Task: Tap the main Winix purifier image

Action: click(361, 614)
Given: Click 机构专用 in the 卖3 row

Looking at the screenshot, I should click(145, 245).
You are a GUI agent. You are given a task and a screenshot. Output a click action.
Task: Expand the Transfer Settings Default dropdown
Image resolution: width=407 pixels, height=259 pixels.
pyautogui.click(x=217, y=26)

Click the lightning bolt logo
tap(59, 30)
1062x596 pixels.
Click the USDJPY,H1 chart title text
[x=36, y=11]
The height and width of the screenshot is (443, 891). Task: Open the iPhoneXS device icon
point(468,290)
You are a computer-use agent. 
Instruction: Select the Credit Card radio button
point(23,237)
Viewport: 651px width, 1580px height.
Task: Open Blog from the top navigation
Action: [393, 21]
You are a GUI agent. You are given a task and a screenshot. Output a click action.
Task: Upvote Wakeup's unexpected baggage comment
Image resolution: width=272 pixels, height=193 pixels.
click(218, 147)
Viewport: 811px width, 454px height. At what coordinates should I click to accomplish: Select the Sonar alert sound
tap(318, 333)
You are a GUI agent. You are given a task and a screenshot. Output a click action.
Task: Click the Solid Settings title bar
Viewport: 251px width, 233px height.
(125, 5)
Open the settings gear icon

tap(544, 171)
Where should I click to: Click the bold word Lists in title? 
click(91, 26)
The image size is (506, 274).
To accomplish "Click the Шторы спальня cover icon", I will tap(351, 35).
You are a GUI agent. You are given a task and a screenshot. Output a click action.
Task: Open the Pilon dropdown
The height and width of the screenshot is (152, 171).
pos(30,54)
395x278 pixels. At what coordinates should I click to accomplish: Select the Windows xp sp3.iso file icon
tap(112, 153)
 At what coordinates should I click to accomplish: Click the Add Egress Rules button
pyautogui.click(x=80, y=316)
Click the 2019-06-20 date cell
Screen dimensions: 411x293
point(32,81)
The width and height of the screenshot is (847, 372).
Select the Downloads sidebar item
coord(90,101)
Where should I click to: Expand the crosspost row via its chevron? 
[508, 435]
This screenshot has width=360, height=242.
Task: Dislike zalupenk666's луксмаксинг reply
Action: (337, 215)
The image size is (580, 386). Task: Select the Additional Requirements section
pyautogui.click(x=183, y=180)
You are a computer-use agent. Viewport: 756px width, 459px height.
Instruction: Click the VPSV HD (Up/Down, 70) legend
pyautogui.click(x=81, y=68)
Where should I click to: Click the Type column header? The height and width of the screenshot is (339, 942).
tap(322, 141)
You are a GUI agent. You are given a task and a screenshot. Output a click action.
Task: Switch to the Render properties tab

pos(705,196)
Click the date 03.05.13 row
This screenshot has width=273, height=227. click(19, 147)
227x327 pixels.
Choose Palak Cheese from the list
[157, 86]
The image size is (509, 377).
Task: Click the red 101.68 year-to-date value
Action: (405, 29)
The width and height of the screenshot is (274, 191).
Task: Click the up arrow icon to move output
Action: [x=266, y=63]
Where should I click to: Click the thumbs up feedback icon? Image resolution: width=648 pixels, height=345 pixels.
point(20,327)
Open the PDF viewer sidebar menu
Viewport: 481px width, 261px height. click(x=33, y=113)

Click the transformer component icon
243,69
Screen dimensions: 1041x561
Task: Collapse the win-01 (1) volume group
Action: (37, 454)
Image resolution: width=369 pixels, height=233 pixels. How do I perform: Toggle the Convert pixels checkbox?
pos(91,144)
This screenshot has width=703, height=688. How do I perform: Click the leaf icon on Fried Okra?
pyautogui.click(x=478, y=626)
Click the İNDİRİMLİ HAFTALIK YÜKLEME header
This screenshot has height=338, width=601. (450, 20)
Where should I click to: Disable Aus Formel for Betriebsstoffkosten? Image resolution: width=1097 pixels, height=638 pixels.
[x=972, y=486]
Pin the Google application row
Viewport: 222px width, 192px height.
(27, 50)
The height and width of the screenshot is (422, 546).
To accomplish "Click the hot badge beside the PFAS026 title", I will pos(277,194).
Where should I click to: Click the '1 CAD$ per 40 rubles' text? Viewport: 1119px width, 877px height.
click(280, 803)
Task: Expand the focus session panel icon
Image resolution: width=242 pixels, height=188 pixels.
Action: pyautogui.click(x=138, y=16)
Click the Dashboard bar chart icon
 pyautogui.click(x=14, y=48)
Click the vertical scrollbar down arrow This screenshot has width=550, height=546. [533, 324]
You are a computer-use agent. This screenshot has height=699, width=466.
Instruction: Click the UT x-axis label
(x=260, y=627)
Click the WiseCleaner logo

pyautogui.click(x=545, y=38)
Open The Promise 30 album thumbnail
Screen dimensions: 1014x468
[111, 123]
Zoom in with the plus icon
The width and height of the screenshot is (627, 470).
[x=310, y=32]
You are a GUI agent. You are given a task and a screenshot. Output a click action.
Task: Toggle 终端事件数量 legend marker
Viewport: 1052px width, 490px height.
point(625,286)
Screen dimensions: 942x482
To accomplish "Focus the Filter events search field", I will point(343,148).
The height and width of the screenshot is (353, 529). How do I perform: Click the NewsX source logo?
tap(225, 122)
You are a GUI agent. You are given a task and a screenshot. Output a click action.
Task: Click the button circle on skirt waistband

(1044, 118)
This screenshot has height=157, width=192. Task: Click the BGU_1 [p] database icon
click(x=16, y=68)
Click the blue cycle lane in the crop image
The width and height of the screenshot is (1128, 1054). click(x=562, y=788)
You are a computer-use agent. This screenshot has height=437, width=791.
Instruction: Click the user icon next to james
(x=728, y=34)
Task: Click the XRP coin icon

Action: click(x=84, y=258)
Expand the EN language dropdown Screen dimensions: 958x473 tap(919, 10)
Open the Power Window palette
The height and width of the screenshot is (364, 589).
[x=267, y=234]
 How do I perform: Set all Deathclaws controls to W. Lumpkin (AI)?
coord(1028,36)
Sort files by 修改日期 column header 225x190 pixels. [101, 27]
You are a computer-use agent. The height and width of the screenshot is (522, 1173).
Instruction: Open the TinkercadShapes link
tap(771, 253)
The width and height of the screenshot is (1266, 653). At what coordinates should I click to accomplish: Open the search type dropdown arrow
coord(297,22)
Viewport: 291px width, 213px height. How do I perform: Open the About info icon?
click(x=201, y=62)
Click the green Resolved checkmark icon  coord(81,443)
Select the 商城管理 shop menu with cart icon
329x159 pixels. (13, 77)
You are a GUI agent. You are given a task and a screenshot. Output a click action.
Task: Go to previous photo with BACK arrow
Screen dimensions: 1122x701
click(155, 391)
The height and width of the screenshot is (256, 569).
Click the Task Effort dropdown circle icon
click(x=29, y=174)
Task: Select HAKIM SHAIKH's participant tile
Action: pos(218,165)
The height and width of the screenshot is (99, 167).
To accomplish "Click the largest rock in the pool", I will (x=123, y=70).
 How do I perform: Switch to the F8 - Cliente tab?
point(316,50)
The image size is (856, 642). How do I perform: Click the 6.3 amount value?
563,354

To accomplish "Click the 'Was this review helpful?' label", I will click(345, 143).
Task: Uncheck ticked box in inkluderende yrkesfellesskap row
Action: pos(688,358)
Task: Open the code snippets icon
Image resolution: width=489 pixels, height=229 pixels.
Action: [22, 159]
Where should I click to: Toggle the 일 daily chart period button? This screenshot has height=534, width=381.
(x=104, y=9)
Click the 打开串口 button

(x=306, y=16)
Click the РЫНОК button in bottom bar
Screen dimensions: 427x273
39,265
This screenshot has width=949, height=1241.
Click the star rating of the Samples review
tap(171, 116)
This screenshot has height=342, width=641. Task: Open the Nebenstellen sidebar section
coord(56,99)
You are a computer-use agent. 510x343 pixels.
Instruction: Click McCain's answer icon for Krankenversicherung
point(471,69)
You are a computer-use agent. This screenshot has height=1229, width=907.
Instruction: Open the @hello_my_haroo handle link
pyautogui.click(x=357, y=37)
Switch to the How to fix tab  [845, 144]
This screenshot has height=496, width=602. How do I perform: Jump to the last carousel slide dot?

------------------------------------------------

**Requirement**
The response should be the listing above, limited to the lines between the one holding "Where should I click to: Disable" and the one holding "Click the vertical", inclusive, reproduced exactly.

**Result below**
Where should I click to: Disable Aus Formel for Betriebsstoffkosten? Image resolution: width=1097 pixels, height=638 pixels.
[x=972, y=486]
Pin the Google application row
Viewport: 222px width, 192px height.
(27, 50)
The height and width of the screenshot is (422, 546).
To accomplish "Click the hot badge beside the PFAS026 title", I will pos(277,194).
Where should I click to: Click the '1 CAD$ per 40 rubles' text? Viewport: 1119px width, 877px height.
click(280, 803)
Task: Expand the focus session panel icon
Image resolution: width=242 pixels, height=188 pixels.
Action: pyautogui.click(x=138, y=16)
Click the Dashboard bar chart icon
 pyautogui.click(x=14, y=48)
Click the vertical scrollbar down arrow This screenshot has width=550, height=546. [533, 324]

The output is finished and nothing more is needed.